* INSTRUCTIONS TO FOLLOW *
The answer must match the listing exactly, with every line written out again.

* TASK MATERIAL *
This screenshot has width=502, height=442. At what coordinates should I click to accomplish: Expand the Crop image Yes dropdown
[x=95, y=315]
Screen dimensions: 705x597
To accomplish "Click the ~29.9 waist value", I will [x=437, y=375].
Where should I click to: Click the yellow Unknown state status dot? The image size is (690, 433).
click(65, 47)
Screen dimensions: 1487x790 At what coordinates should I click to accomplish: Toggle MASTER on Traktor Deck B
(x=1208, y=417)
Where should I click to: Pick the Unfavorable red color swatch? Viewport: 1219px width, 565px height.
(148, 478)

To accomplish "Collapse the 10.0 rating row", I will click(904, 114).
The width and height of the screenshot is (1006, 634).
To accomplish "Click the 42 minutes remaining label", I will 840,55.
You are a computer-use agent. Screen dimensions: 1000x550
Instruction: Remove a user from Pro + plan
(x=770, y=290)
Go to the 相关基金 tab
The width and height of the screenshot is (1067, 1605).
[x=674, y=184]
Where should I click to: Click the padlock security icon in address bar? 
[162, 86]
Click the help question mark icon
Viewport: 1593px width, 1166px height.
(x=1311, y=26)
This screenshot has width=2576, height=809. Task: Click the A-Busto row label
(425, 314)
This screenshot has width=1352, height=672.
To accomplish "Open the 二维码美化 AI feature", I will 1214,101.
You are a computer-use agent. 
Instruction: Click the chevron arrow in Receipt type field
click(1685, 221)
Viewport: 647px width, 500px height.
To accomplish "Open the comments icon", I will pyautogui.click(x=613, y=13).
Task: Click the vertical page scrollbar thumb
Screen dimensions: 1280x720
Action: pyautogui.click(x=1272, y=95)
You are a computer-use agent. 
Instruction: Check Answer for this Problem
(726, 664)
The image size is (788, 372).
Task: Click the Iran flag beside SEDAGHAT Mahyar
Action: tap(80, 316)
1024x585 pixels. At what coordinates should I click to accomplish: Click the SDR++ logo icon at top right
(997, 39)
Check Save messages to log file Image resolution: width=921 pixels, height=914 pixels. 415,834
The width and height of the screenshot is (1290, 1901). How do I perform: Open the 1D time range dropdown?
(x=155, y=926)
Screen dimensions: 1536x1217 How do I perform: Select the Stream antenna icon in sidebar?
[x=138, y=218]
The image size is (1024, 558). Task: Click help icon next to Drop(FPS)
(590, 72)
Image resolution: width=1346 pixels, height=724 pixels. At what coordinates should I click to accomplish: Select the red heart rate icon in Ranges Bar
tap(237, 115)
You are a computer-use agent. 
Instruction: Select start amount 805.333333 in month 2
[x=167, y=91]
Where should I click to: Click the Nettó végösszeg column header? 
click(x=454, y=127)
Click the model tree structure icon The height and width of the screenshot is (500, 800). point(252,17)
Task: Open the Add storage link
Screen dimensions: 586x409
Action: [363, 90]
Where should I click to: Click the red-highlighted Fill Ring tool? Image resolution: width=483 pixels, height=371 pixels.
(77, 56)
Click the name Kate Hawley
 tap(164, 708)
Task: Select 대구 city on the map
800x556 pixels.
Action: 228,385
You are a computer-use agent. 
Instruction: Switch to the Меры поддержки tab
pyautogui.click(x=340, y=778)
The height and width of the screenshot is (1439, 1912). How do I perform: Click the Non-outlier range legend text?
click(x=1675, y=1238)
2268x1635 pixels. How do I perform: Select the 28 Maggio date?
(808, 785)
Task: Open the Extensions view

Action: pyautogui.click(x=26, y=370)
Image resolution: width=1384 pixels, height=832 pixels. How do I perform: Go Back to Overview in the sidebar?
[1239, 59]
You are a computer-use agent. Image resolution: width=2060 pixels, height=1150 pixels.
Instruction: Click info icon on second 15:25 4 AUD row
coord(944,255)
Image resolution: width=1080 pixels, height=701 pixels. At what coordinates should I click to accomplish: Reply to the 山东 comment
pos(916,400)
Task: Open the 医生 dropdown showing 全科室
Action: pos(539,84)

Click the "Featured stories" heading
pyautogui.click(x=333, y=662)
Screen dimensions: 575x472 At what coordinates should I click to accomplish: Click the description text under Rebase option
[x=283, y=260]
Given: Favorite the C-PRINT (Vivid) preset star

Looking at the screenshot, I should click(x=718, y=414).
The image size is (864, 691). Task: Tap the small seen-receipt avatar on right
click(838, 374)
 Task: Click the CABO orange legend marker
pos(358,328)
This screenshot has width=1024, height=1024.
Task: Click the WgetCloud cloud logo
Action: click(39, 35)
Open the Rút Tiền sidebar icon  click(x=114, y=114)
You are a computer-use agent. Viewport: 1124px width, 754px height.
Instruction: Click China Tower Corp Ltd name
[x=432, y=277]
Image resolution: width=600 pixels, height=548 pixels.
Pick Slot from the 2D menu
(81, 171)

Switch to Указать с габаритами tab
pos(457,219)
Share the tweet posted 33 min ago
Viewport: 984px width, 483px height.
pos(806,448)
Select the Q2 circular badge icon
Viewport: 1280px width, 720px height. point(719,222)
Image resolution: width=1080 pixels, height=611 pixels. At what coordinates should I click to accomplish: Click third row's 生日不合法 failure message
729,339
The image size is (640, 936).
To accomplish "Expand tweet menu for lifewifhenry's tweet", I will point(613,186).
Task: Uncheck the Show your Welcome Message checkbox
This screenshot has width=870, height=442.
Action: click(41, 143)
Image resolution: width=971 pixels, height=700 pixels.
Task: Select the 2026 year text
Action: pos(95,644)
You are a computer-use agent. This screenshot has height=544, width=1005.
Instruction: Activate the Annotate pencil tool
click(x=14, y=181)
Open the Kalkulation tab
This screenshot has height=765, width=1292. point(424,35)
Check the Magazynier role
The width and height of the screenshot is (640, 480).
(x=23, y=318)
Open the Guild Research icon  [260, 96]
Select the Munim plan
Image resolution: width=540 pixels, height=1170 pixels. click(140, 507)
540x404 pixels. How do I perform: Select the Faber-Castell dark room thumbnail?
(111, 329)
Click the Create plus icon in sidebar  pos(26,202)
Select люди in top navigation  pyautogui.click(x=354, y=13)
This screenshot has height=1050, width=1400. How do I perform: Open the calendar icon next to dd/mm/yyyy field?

* EXERCISE OUTPUT *
This screenshot has width=502, height=442. At what coordinates should I click to accomplish: Expand the Crop image Yes dropdown
[x=95, y=315]
Screen dimensions: 705x597
To accomplish "Click the ~29.9 waist value", I will [x=437, y=375].
Where should I click to: Click the yellow Unknown state status dot? The image size is (690, 433).
click(65, 47)
Screen dimensions: 1487x790 At what coordinates should I click to accomplish: Toggle MASTER on Traktor Deck B
(x=1208, y=417)
Where should I click to: Pick the Unfavorable red color swatch? Viewport: 1219px width, 565px height.
(148, 478)

To accomplish "Collapse the 10.0 rating row", I will click(904, 114).
The width and height of the screenshot is (1006, 634).
To accomplish "Click the 42 minutes remaining label", I will 840,55.
You are a computer-use agent. Screen dimensions: 1000x550
Instruction: Remove a user from Pro + plan
(x=770, y=290)
Go to the 相关基金 tab
The width and height of the screenshot is (1067, 1605).
[x=674, y=184]
Where should I click to: Click the padlock security icon in address bar? 
[162, 86]
Click the help question mark icon
Viewport: 1593px width, 1166px height.
(x=1311, y=26)
This screenshot has width=2576, height=809. Task: Click the A-Busto row label
(425, 314)
This screenshot has width=1352, height=672.
To accomplish "Open the 二维码美化 AI feature", I will 1214,101.
You are a computer-use agent. 
Instruction: Click the chevron arrow in Receipt type field
click(1685, 221)
Viewport: 647px width, 500px height.
To accomplish "Open the comments icon", I will pyautogui.click(x=613, y=13).
Task: Click the vertical page scrollbar thumb
Screen dimensions: 1280x720
Action: pyautogui.click(x=1272, y=95)
You are a computer-use agent. 
Instruction: Check Answer for this Problem
(726, 664)
The image size is (788, 372).
Task: Click the Iran flag beside SEDAGHAT Mahyar
Action: tap(80, 316)
1024x585 pixels. At what coordinates should I click to accomplish: Click the SDR++ logo icon at top right
(997, 39)
Check Save messages to log file Image resolution: width=921 pixels, height=914 pixels. 415,834
The width and height of the screenshot is (1290, 1901). How do I perform: Open the 1D time range dropdown?
(x=155, y=926)
Screen dimensions: 1536x1217 How do I perform: Select the Stream antenna icon in sidebar?
[x=138, y=218]
The image size is (1024, 558). Task: Click help icon next to Drop(FPS)
(590, 72)
Image resolution: width=1346 pixels, height=724 pixels. At what coordinates should I click to accomplish: Select the red heart rate icon in Ranges Bar
tap(237, 115)
You are a computer-use agent. 
Instruction: Select start amount 805.333333 in month 2
[x=167, y=91]
Where should I click to: Click the Nettó végösszeg column header? 
click(x=454, y=127)
Click the model tree structure icon The height and width of the screenshot is (500, 800). point(252,17)
Task: Open the Add storage link
Screen dimensions: 586x409
Action: [363, 90]
Where should I click to: Click the red-highlighted Fill Ring tool? Image resolution: width=483 pixels, height=371 pixels.
(77, 56)
Click the name Kate Hawley
 tap(164, 708)
Task: Select 대구 city on the map
800x556 pixels.
Action: 228,385
You are a computer-use agent. 
Instruction: Switch to the Меры поддержки tab
pyautogui.click(x=340, y=778)
The height and width of the screenshot is (1439, 1912). How do I perform: Click the Non-outlier range legend text?
click(x=1675, y=1238)
2268x1635 pixels. How do I perform: Select the 28 Maggio date?
(808, 785)
Task: Open the Extensions view

Action: pyautogui.click(x=26, y=370)
Image resolution: width=1384 pixels, height=832 pixels. How do I perform: Go Back to Overview in the sidebar?
[1239, 59]
You are a computer-use agent. Image resolution: width=2060 pixels, height=1150 pixels.
Instruction: Click info icon on second 15:25 4 AUD row
coord(944,255)
Image resolution: width=1080 pixels, height=701 pixels. At what coordinates should I click to accomplish: Reply to the 山东 comment
pos(916,400)
Task: Open the 医生 dropdown showing 全科室
Action: pos(539,84)

Click the "Featured stories" heading
pyautogui.click(x=333, y=662)
Screen dimensions: 575x472 At what coordinates should I click to accomplish: Click the description text under Rebase option
[x=283, y=260]
Given: Favorite the C-PRINT (Vivid) preset star

Looking at the screenshot, I should click(x=718, y=414).
The image size is (864, 691). Task: Tap the small seen-receipt avatar on right
click(838, 374)
 Task: Click the CABO orange legend marker
pos(358,328)
This screenshot has width=1024, height=1024.
Task: Click the WgetCloud cloud logo
Action: click(39, 35)
Open the Rút Tiền sidebar icon  click(x=114, y=114)
You are a computer-use agent. Viewport: 1124px width, 754px height.
Instruction: Click China Tower Corp Ltd name
[x=432, y=277]
Image resolution: width=600 pixels, height=548 pixels.
Pick Slot from the 2D menu
(81, 171)

Switch to Указать с габаритами tab
pos(457,219)
Share the tweet posted 33 min ago
Viewport: 984px width, 483px height.
pos(806,448)
Select the Q2 circular badge icon
Viewport: 1280px width, 720px height. point(719,222)
Image resolution: width=1080 pixels, height=611 pixels. At what coordinates should I click to accomplish: Click third row's 生日不合法 failure message
729,339
The image size is (640, 936).
To accomplish "Expand tweet menu for lifewifhenry's tweet", I will point(613,186).
Task: Uncheck the Show your Welcome Message checkbox
This screenshot has width=870, height=442.
Action: click(41, 143)
Image resolution: width=971 pixels, height=700 pixels.
Task: Select the 2026 year text
Action: pos(95,644)
You are a computer-use agent. This screenshot has height=544, width=1005.
Instruction: Activate the Annotate pencil tool
click(x=14, y=181)
Open the Kalkulation tab
This screenshot has height=765, width=1292. point(424,35)
Check the Magazynier role
The width and height of the screenshot is (640, 480).
(x=23, y=318)
Open the Guild Research icon  [260, 96]
Select the Munim plan
Image resolution: width=540 pixels, height=1170 pixels. click(140, 507)
540x404 pixels. How do I perform: Select the Faber-Castell dark room thumbnail?
(111, 329)
Click the Create plus icon in sidebar  pos(26,202)
Select люди in top navigation  pyautogui.click(x=354, y=13)
This screenshot has height=1050, width=1400. How do I perform: Open the calendar icon next to dd/mm/yyyy field?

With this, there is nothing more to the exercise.